WRITTEN TASK. Lay out the entries from the line containing "This screenshot has width=600, height=400." through the line containing "(462, 446)." as a Markdown table with the columns Row and Line. Put one line per row and omit blank lines and the pictures.

DATA SHOWN.

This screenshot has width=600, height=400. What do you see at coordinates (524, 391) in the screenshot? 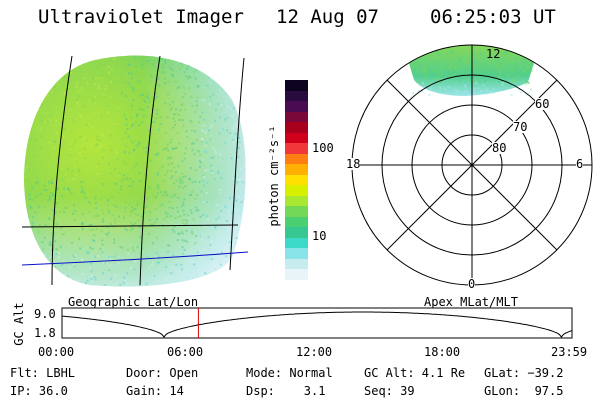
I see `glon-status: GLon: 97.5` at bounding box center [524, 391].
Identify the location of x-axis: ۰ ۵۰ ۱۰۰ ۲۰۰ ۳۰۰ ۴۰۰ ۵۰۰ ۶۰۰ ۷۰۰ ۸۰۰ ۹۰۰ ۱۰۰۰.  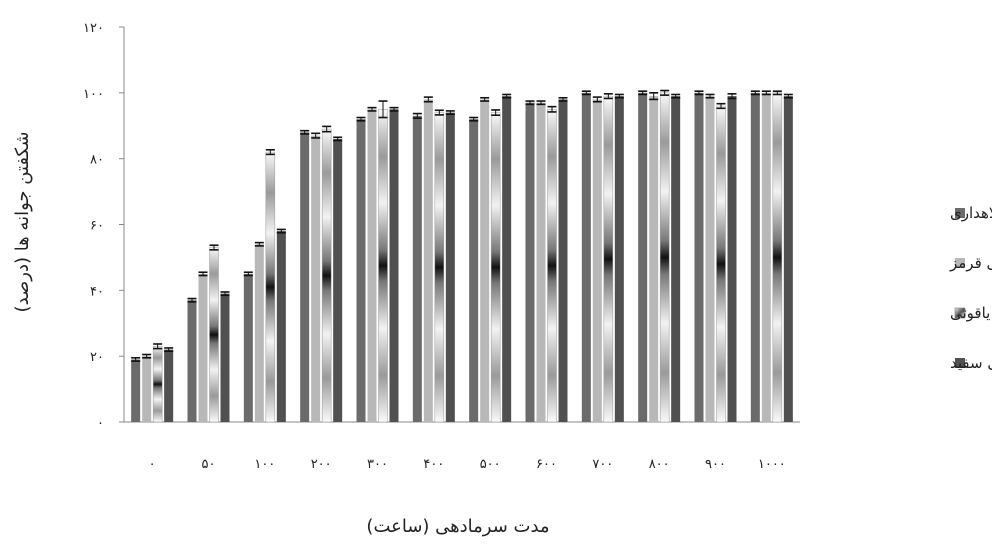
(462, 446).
---
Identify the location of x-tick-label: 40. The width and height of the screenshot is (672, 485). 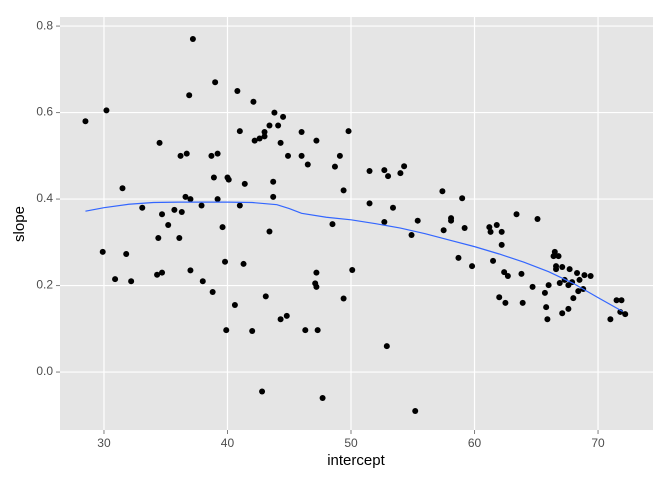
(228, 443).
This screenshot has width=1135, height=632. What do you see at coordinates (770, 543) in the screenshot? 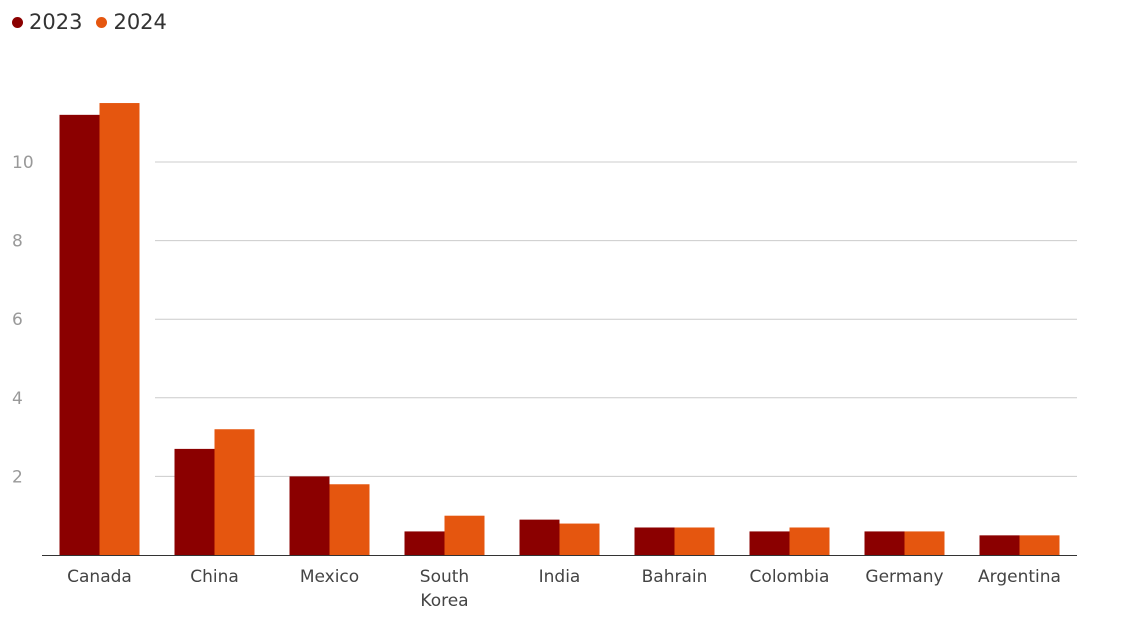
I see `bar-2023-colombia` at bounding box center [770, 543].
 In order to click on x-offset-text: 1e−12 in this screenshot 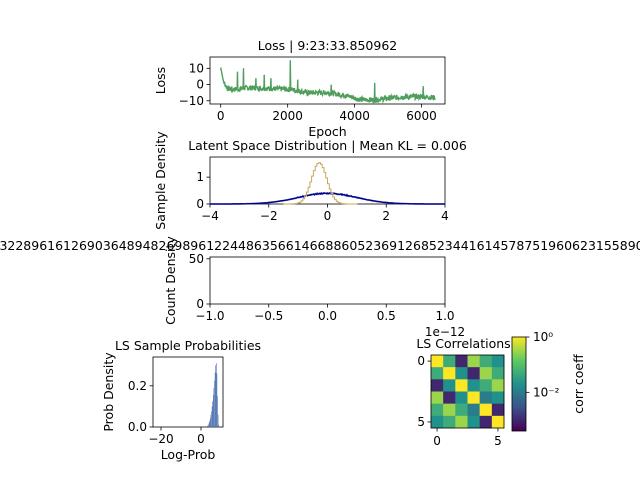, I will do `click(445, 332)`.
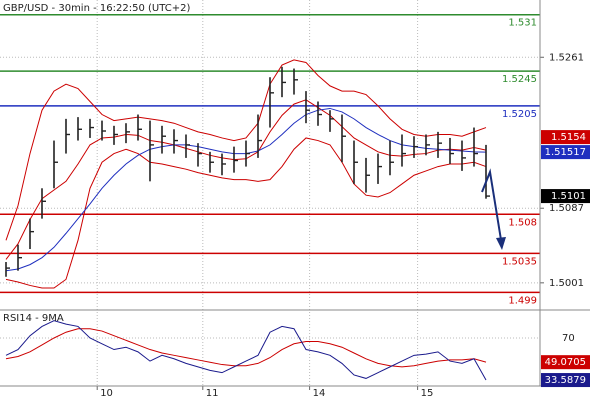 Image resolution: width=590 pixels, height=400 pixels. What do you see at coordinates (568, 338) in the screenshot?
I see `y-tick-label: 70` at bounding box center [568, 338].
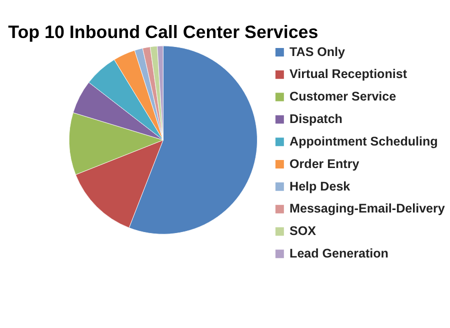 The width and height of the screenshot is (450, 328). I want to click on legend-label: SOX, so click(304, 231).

SOLUTION.
| Row | Line |
|---|---|
| 1 | This screenshot has width=600, height=400. What do you see at coordinates (524, 391) in the screenshot?  |
| 2 | I see `glon-status: GLon: 97.5` at bounding box center [524, 391]. |
| 3 | Identify the location of x-axis: ۰ ۵۰ ۱۰۰ ۲۰۰ ۳۰۰ ۴۰۰ ۵۰۰ ۶۰۰ ۷۰۰ ۸۰۰ ۹۰۰ ۱۰۰۰.   |
| 4 | (462, 446). |